**Required action:**
Pictures are to be left out, and every entry repeated exactly.

═══ Data provided ═══

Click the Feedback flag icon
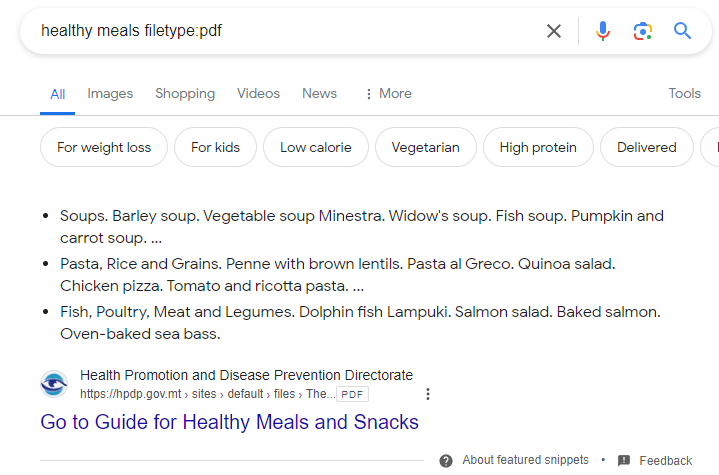 coord(624,460)
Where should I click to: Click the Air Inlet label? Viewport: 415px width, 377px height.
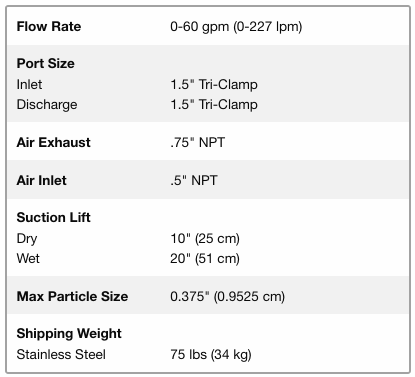click(x=42, y=180)
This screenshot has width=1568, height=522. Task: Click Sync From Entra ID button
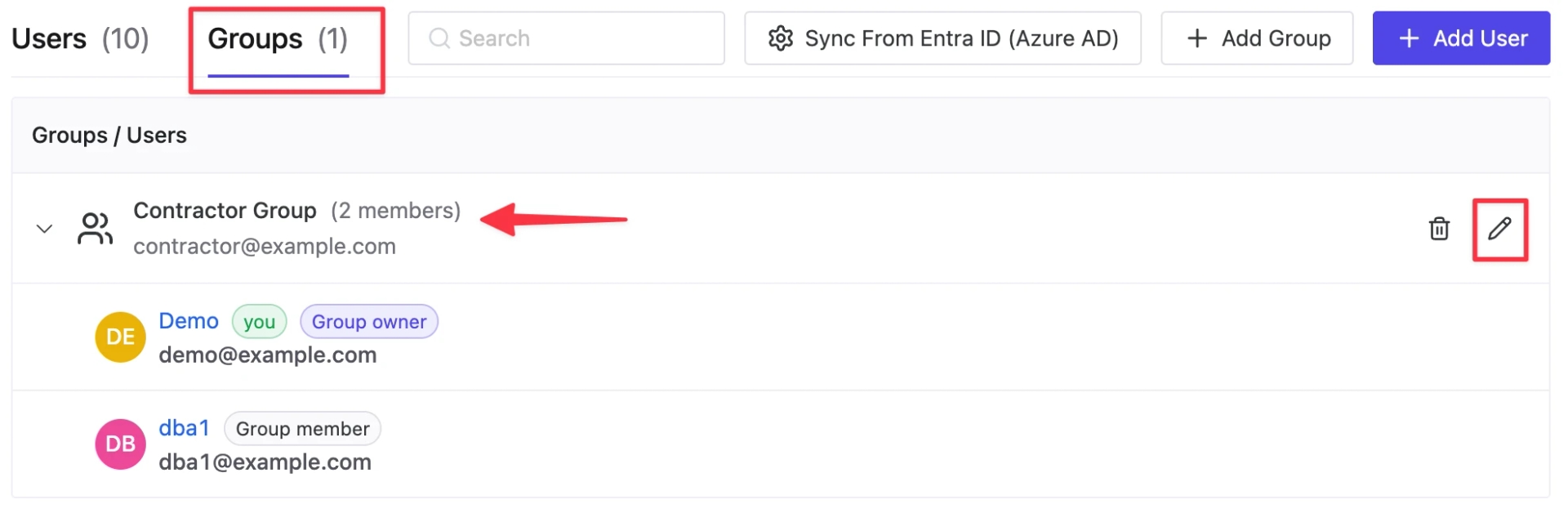point(942,38)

═══

**Expected output:**
Click the Feedback flag icon
 coord(624,460)
Where should I click to: Click the Air Inlet label? Viewport: 415px width, 377px height.
click(x=42, y=180)
This screenshot has width=1568, height=522. Task: Click Sync From Entra ID button
point(942,38)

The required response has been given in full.